● **The problem**
Word for word, repeat each record that follows.
::::::
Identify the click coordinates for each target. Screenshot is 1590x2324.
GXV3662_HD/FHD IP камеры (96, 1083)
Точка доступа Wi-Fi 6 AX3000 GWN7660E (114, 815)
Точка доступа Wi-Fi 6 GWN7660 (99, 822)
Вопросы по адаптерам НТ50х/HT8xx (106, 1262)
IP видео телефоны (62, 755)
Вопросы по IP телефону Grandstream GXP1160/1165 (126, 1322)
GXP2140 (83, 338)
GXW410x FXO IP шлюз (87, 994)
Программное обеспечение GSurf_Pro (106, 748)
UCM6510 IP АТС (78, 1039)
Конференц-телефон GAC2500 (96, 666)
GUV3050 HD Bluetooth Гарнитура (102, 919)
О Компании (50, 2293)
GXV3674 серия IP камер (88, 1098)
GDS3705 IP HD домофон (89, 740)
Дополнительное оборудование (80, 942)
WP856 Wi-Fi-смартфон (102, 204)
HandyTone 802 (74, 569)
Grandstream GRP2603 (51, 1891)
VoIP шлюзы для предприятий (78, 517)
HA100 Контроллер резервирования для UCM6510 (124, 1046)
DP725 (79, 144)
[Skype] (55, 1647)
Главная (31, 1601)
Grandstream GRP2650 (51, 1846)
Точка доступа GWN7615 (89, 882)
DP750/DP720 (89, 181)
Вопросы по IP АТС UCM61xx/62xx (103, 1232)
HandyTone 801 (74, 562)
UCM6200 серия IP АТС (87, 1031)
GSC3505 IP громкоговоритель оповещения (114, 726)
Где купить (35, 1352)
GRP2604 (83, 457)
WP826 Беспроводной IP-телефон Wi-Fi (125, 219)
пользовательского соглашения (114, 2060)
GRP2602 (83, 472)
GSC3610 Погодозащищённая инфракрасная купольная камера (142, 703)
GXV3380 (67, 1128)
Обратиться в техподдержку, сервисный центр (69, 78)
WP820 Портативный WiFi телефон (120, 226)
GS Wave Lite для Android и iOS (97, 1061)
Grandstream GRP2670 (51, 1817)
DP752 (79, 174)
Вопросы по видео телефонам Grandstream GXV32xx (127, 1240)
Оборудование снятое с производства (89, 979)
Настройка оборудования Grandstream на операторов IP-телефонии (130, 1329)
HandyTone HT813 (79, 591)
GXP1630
::::::
● **Solution to the problem**
Identify the click coordinates for each target. Screenshot is 1590x2324.
GXV3662_HD/FHD IP камеры (96, 1083)
Точка доступа Wi-Fi 6 AX3000 GWN7660E (114, 815)
Точка доступа Wi-Fi 6 GWN7660 (99, 822)
Вопросы по адаптерам НТ50х/HT8xx (106, 1262)
IP видео телефоны (62, 755)
Вопросы по IP телефону Grandstream GXP1160/1165 (126, 1322)
GXP2140 (83, 338)
GXW410x FXO IP шлюз (87, 994)
Программное обеспечение GSurf_Pro (106, 748)
UCM6510 IP АТС (78, 1039)
Конференц-телефон GAC2500 (96, 666)
GUV3050 HD Bluetooth Гарнитура (102, 919)
О Компании (50, 2293)
GXV3674 серия IP камер (88, 1098)
GDS3705 IP HD домофон (89, 740)
Дополнительное оборудование (80, 942)
WP856 Wi-Fi-смартфон (102, 204)
HandyTone 802 (74, 569)
Grandstream GRP2603 (51, 1891)
VoIP шлюзы для предприятий (78, 517)
HA100 Контроллер резервирования для UCM6510 (124, 1046)
DP725 (79, 144)
[Skype] (55, 1647)
Главная (31, 1601)
Grandstream GRP2650 (51, 1846)
Точка доступа GWN7615 (89, 882)
DP750/DP720 (89, 181)
Вопросы по IP АТС UCM61xx/62xx (103, 1232)
HandyTone 801 (74, 562)
UCM6200 серия IP АТС (87, 1031)
GSC3505 IP громкоговоритель оповещения (114, 726)
Где купить (35, 1352)
GRP2604 (83, 457)
WP826 Беспроводной IP-телефон Wi-Fi (125, 219)
пользовательского соглашения (114, 2060)
GRP2602 (83, 472)
GSC3610 Погодозащищённая инфракрасная купольная камера (142, 703)
GXV3380 (67, 1128)
Обратиться в техподдержку, сервисный центр (69, 78)
WP820 Портативный WiFi телефон (120, 226)
GS Wave Lite для Android и iOS (97, 1061)
Grandstream GRP2670 (51, 1817)
DP752 (79, 174)
Вопросы по видео телефонам Grandstream GXV32xx (127, 1240)
Оборудование снятое с производства (89, 979)
Настройка оборудования Grandstream на операторов IP-телефонии (130, 1329)
HandyTone HT813 (79, 591)
GXP1630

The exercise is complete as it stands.